**EXERCISE AIM**
Duplicate part of the passage on the Devonian's grounding word for word, starting at the words "The Massachusetts Humane" and stopping after "close enough either.".

**TEXT SEGMENT**
▬▬▬▬▬▬
The Massachusetts Humane Society life-saving station on Third Cliff acknowledged her flare and sent its lifeboat out to the ship. But Devonian showed no sign of breaking up, and the passengers and crew chose to remain aboard. Devonian had grounded at almost high tide, so no attempt to refloat her could be made for several hours. The tugs Confidence, Juno, and Pallas were sent from Boston, but were unable to get close enough to assist. The cutter arrived shortly after 12:00 hrs, but was not able to get close enough either.

The tug Patience, registered in Philadelphia, and owned by the Tice Towing Co of New York, succeeded in getting a line aboard Devonian. At 15:32 hrs, the ship, aided by Patience, refloated herself, and at about 18:00 hrs reached Boston's quarantine station under her own power. She was expected to dock in Boston at 08:00 hrs the next morning. On 17 February, Patiences owner, Walter J Tice of Hackensack, New Jersey, filed a libel at the United States District Court for the District of Massachusetts in Boston against Devonian for her salvage. Tice did not mention a sum, but Patiences Captain suggested it should be about $20,000.
▬▬▬▬▬▬
**INFORMATION**
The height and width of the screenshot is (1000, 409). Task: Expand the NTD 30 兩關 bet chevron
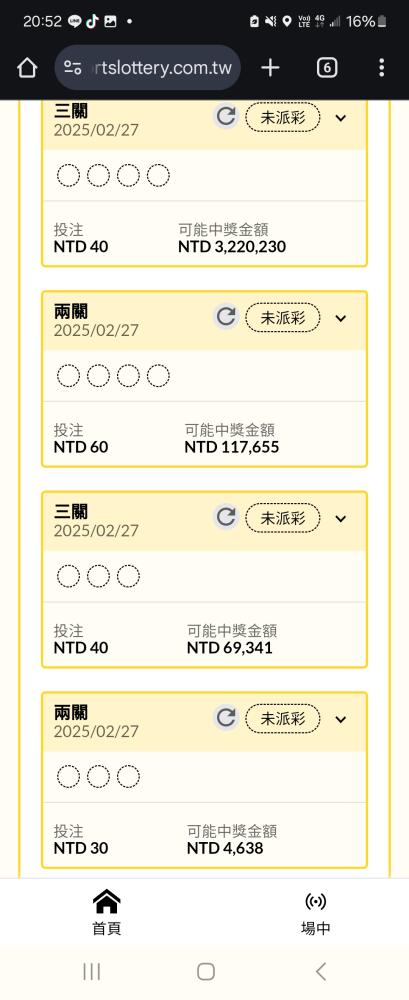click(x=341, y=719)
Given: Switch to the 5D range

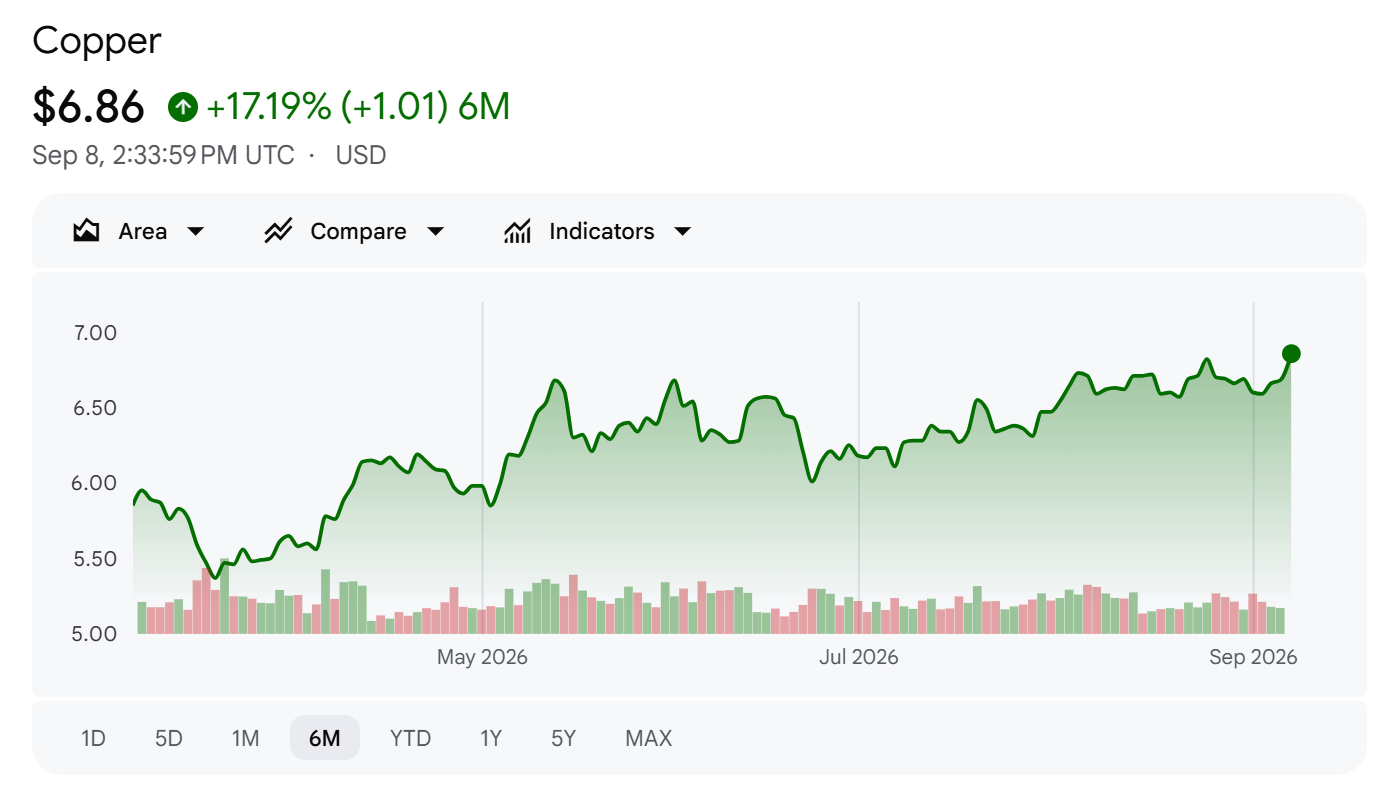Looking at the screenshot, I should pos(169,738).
▬▬▬▬▬▬
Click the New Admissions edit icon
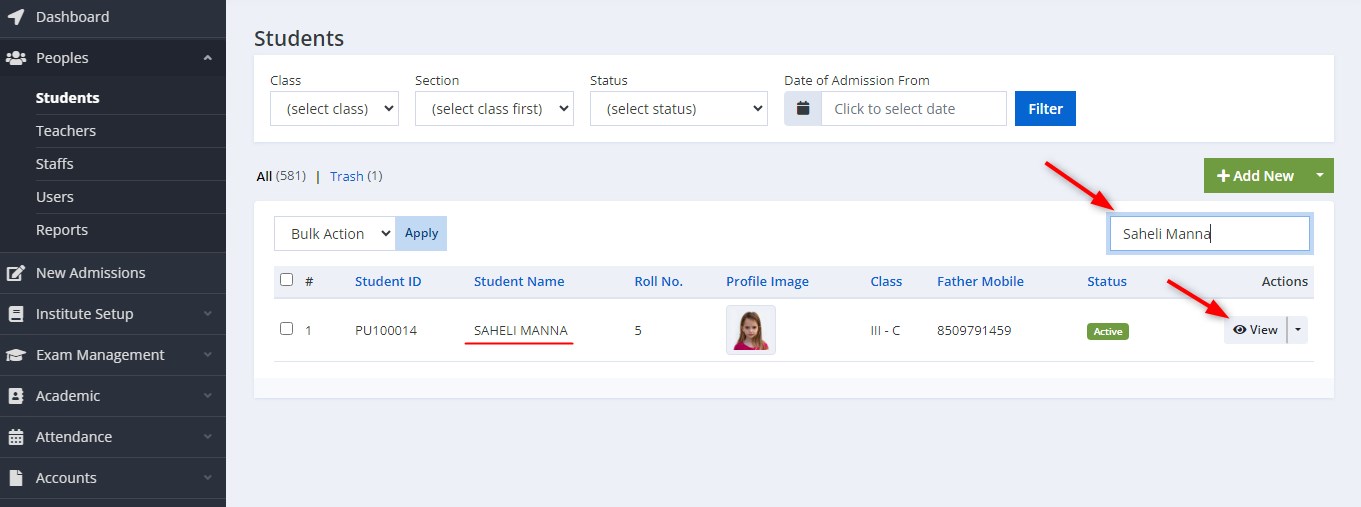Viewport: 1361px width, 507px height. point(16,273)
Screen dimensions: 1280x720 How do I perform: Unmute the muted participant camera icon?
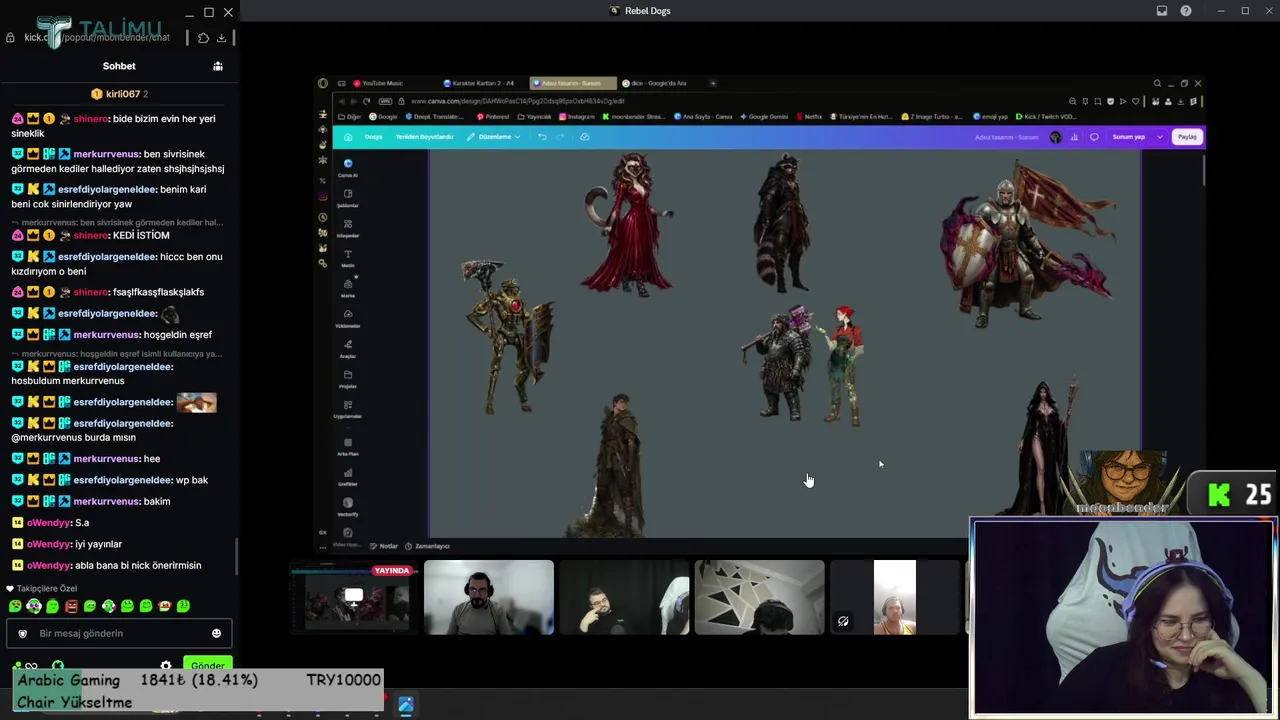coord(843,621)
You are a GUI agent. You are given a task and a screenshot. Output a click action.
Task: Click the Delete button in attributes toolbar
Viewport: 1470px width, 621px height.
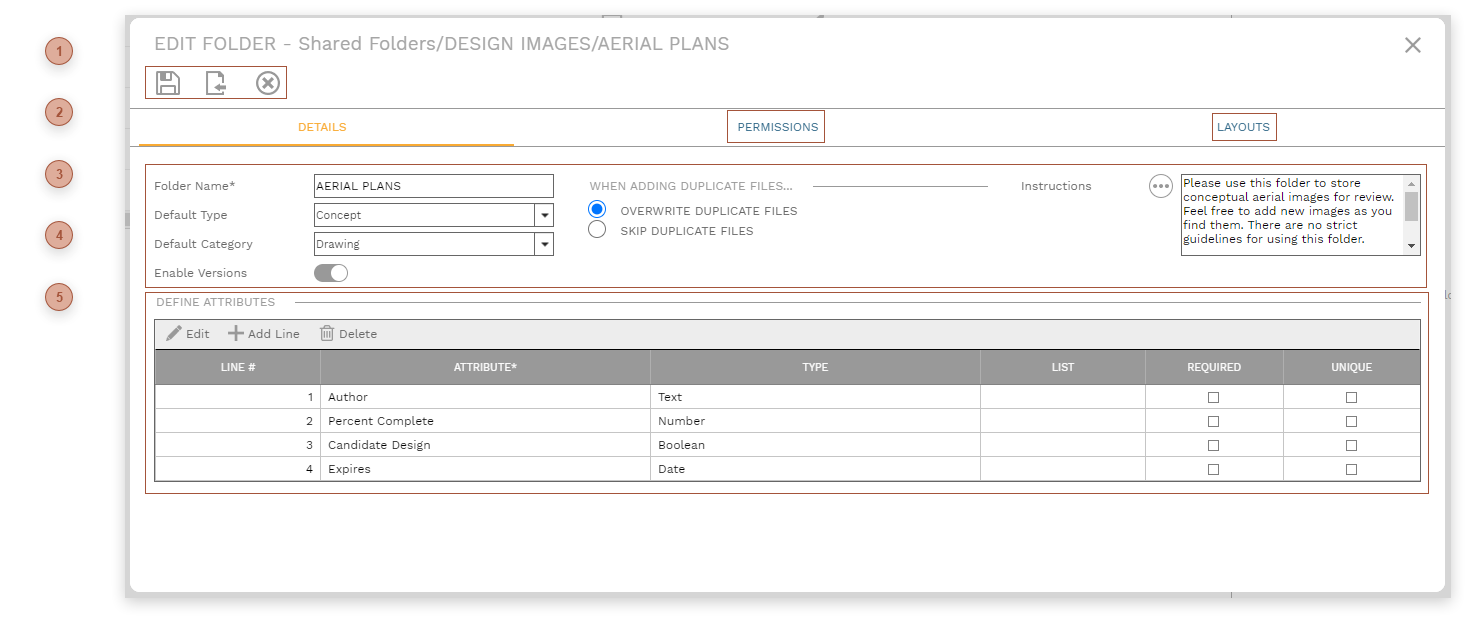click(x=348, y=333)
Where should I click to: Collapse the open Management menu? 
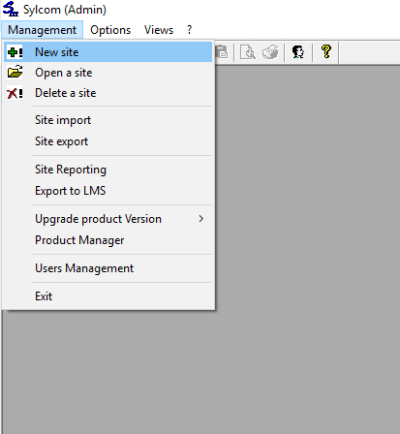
▬▬▬▬▬▬
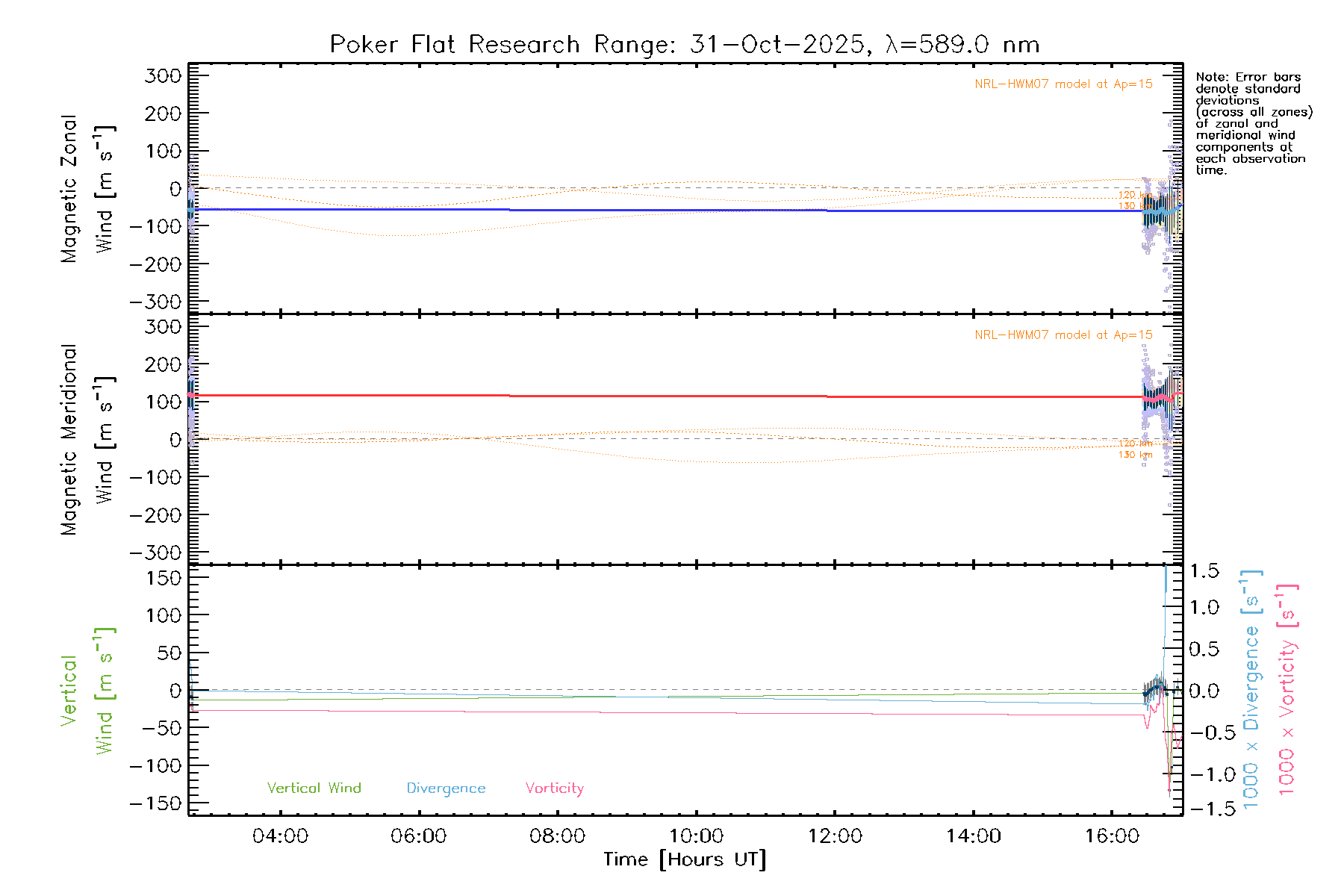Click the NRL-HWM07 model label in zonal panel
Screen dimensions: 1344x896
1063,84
▬▬▬▬▬▬
**ANSWER FOR THIS EXERCISE**
The Massachusetts Humane Society life-saving station on Third Cliff acknowledged her flare and sent its lifeboat out to the ship. But Devonian showed no sign of breaking up, and the passengers and crew chose to remain aboard. Devonian had grounded at almost high tide, so no attempt to refloat her could be made for several hours. The tugs Confidence, Juno, and Pallas were sent from Boston, but were unable to get close enough to assist. The cutter arrived shortly after 12:00 hrs, but was not able to get close enough either.